Reproduce the lines below word for word, starting at the line containing "Task: Bookmark this page with the star icon" and ending with the line containing "(x=613, y=151)".

(Rows from a dataset)

══════

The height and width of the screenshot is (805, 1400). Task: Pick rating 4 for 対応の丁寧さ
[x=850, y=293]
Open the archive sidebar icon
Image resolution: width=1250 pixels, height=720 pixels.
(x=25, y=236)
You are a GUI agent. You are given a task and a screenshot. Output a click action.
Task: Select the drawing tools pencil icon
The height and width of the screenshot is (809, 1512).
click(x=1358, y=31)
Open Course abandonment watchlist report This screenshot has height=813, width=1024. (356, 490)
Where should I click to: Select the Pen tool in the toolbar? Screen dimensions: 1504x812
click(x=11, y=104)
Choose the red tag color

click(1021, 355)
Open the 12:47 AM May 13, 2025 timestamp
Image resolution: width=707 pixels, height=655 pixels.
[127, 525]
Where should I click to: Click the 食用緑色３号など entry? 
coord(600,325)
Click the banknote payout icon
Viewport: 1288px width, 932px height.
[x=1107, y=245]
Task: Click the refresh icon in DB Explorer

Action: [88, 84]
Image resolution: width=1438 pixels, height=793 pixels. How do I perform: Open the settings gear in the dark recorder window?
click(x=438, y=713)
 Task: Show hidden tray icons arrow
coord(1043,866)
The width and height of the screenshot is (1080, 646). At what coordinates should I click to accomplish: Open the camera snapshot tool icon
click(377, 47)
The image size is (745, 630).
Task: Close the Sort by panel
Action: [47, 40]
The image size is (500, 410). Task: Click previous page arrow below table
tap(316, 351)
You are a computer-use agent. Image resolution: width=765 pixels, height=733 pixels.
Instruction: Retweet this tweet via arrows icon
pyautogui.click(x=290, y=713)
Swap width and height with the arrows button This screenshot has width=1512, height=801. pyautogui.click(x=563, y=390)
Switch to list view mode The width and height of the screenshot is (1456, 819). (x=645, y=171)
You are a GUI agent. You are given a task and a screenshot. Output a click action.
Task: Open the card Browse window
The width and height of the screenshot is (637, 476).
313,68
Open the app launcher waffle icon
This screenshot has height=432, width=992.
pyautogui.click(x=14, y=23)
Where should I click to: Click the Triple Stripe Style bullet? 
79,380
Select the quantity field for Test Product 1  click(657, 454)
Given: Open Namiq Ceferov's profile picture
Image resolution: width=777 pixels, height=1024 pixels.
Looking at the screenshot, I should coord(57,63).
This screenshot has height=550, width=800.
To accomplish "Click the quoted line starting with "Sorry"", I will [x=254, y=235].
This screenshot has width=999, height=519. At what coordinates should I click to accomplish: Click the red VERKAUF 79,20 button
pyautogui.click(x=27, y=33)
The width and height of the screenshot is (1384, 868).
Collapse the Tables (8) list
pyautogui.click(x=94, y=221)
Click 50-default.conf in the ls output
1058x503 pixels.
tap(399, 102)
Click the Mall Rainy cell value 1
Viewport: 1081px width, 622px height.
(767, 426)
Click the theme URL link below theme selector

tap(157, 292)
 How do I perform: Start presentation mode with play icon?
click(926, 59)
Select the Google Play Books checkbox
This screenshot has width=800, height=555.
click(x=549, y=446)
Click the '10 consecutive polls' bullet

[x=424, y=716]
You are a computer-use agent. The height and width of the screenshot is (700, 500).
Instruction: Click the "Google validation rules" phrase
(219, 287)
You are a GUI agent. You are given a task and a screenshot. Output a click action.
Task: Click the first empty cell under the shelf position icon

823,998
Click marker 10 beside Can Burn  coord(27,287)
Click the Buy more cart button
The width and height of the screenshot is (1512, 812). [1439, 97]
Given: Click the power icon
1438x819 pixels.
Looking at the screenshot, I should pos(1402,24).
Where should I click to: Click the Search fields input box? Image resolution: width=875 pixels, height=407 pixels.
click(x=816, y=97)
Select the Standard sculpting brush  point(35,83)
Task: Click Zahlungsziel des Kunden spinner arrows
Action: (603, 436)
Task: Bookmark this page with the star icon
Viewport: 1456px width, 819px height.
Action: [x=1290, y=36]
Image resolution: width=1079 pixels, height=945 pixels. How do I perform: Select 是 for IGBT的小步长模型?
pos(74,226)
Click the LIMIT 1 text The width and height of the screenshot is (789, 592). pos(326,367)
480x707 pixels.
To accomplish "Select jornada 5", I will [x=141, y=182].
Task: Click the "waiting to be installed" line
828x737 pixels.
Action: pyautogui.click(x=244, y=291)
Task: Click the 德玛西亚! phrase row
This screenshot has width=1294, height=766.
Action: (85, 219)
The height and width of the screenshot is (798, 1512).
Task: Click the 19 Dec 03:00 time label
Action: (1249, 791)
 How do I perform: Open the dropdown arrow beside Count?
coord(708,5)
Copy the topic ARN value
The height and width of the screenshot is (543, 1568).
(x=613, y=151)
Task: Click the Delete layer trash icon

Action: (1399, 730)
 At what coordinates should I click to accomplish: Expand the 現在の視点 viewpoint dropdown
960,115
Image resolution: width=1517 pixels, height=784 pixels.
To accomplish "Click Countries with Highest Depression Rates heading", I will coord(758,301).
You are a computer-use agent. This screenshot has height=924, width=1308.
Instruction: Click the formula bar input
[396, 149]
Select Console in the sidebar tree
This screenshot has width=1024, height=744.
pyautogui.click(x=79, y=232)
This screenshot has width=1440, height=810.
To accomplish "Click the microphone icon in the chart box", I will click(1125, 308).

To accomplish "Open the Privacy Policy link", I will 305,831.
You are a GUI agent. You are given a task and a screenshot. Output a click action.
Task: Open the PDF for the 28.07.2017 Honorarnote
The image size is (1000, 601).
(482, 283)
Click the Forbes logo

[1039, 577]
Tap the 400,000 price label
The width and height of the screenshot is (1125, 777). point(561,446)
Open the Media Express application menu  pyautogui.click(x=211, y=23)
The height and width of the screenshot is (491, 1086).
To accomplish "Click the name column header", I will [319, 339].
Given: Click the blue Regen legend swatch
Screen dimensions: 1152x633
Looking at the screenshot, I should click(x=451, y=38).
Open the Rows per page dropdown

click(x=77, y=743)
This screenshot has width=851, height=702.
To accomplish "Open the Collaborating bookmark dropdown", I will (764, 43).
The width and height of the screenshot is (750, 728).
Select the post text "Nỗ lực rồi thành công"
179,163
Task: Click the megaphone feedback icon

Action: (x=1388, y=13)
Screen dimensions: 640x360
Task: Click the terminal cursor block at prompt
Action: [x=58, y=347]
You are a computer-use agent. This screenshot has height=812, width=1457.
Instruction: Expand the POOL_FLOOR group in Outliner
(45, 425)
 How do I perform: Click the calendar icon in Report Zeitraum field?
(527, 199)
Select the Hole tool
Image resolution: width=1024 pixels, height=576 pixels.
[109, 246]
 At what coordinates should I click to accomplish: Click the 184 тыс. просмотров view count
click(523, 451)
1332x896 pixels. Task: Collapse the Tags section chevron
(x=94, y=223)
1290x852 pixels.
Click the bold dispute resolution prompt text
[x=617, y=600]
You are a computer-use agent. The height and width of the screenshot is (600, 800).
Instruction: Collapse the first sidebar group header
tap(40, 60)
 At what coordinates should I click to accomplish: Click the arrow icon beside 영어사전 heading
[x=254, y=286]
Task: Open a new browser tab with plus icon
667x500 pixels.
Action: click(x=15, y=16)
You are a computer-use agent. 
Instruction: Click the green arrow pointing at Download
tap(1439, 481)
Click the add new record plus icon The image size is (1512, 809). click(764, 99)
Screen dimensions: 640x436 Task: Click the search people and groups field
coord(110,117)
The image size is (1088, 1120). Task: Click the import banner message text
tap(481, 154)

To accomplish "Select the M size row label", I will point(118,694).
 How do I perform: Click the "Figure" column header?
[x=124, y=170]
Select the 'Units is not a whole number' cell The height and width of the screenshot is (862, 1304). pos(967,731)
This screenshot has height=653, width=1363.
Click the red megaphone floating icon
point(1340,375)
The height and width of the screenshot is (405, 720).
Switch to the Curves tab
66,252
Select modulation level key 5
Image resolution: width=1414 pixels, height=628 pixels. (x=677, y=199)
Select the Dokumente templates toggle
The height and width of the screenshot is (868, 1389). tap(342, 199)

══════

■ **FINAL RESULT**
Task: Bookmark this page with the star icon
Viewport: 1456px width, 819px height.
Action: [x=1290, y=36]
Image resolution: width=1079 pixels, height=945 pixels. How do I perform: Select 是 for IGBT的小步长模型?
pos(74,226)
Click the LIMIT 1 text The width and height of the screenshot is (789, 592). pos(326,367)
480x707 pixels.
To accomplish "Select jornada 5", I will [x=141, y=182].
Task: Click the "waiting to be installed" line
828x737 pixels.
Action: pyautogui.click(x=244, y=291)
Task: Click the 德玛西亚! phrase row
This screenshot has width=1294, height=766.
Action: (85, 219)
The height and width of the screenshot is (798, 1512).
Task: Click the 19 Dec 03:00 time label
Action: (1249, 791)
 How do I perform: Open the dropdown arrow beside Count?
coord(708,5)
Copy the topic ARN value
The height and width of the screenshot is (543, 1568).
(x=613, y=151)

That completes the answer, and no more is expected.